# The Gang



## MouseHeaven (Oct 25, 2010)

Here are my new mice from SushiDragons 








Bingo, Snoopy, Spanky, and Alfalfa









The Girls









Miso and Molly









Alfalfa

These are just a few of the pics, I have 15 total- they are beautiful mice, if anyone lives near SushiDragons, I definately recommend her! Spanky and Molly hit it off already!


----------



## JustMouse (Jul 23, 2010)

Holy spamoni. Alfalfa looks JUST like our little January!!!
All are cuties. I especially like their nest box


----------



## MouseHeaven (Oct 25, 2010)

Thanks lol


----------



## WoodWitch (Oct 18, 2009)

Cute 

Is that cotton wool type bedding in there?
If it is, you might want to think about doing yourself and your mice a favour, and removing it in favour of something that is less (potentially)harmful.

xx


----------



## CatWoman (Jun 19, 2010)

It looks like the kotex exploded out of that box. :lol:


----------



## The Boggit keeper (Mar 5, 2010)

Aww, cute mice!


----------



## shadowmouse (Sep 17, 2010)

Very cute mice! My pads come in plastic.  Not fair! That looks like a good box too.


----------



## MouseHeaven (Oct 25, 2010)

tratallen said:


> Cute
> 
> Is that cotton wool type bedding in there?
> If it is, you might want to think about doing yourself and your mice a favour, and removing it in favour of something that is less (potentially)harmful.
> ...


Cotton is harmful?
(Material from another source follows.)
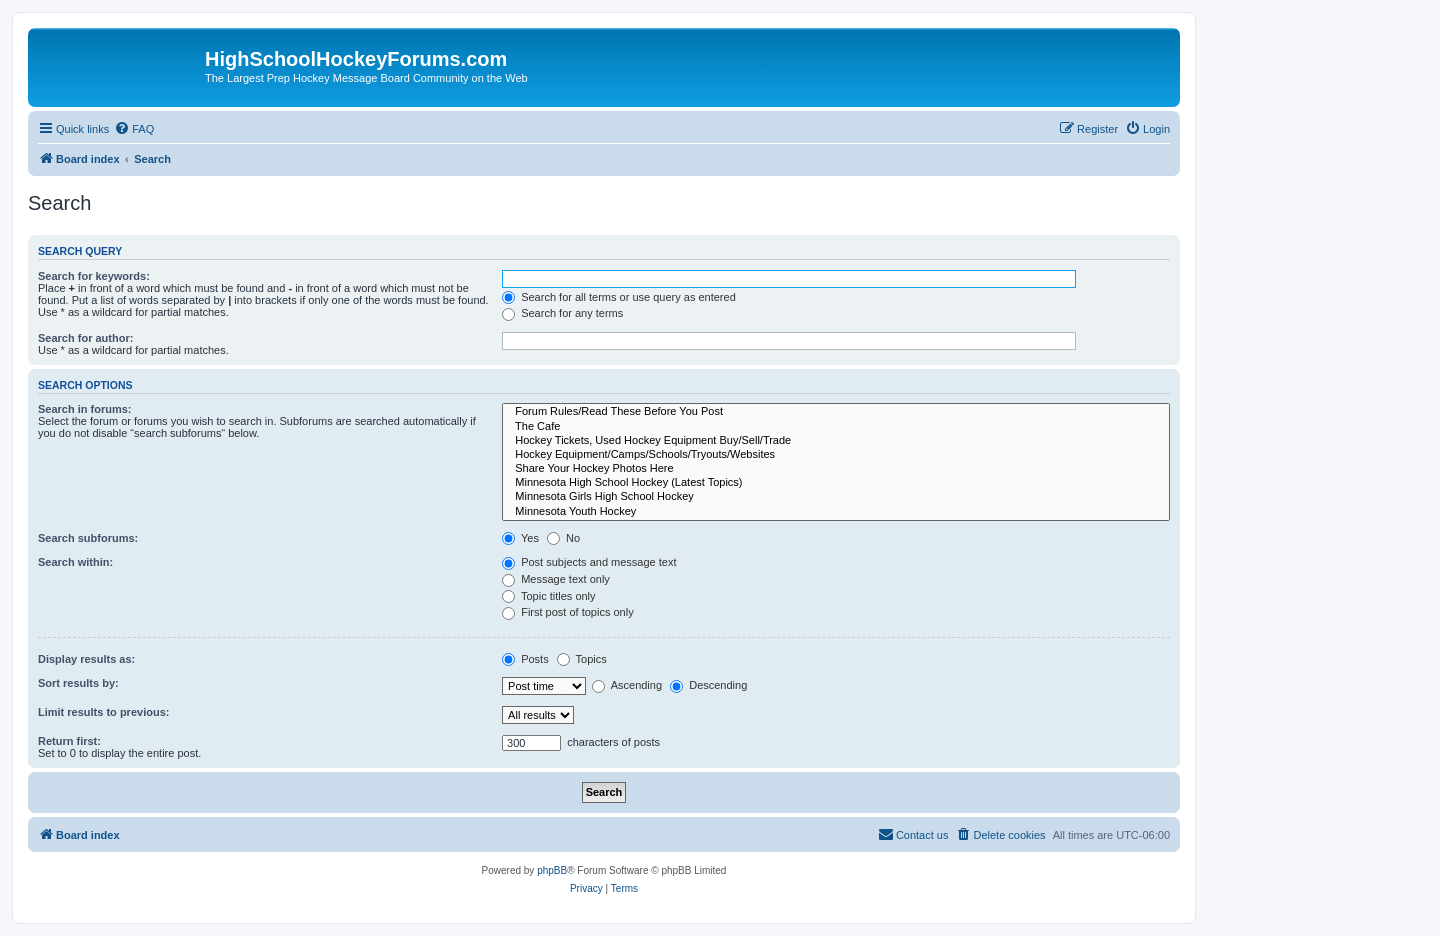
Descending (708, 685)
I though they could use it as a nest-type-thing, they loved it when I put it in... the burried them selves under it like a blanket 

I'm a new mouse owner and have done my research, but honestly I didn't know it could be harmful, I took it out immediately after I read this post. Thanks for letting me know!


----------



## sushidragons (Oct 18, 2010)

I'm so glad they are settling in so well!!! They look so happy on their big wheel! My silent spinners are smaller and they can only run one at a time. I will have to get them some larger ones since they look so cute running side by side


----------



## Stina (Sep 24, 2010)

YES...cotton is definitely harmful! When I first got mice, one of my very first mice almost lost a foot (while she was nursing a litter) b/c it got wrapped up in cotton! Her foot was about 3 times its normal size when I found her!


----------



## WoodWitch (Oct 18, 2009)

Stina said:


> YES...cotton is definitely harmful! When I first got mice, one of my very first mice almost lost a foot (while she was nursing a litter) b/c it got wrapped up in cotton! Her foot was about 3 times its normal size when I found her!


Yep, MouseHeaven, that's it!
Stina got there before me and has highlighted the exact problem to which I was referring. It should really be banned from sale at pet shops :roll:

I use hay and shredded paper as bedding for my mice.

xx


----------



## MouseHeaven (Oct 25, 2010)

Thank you guys for all the help!


----------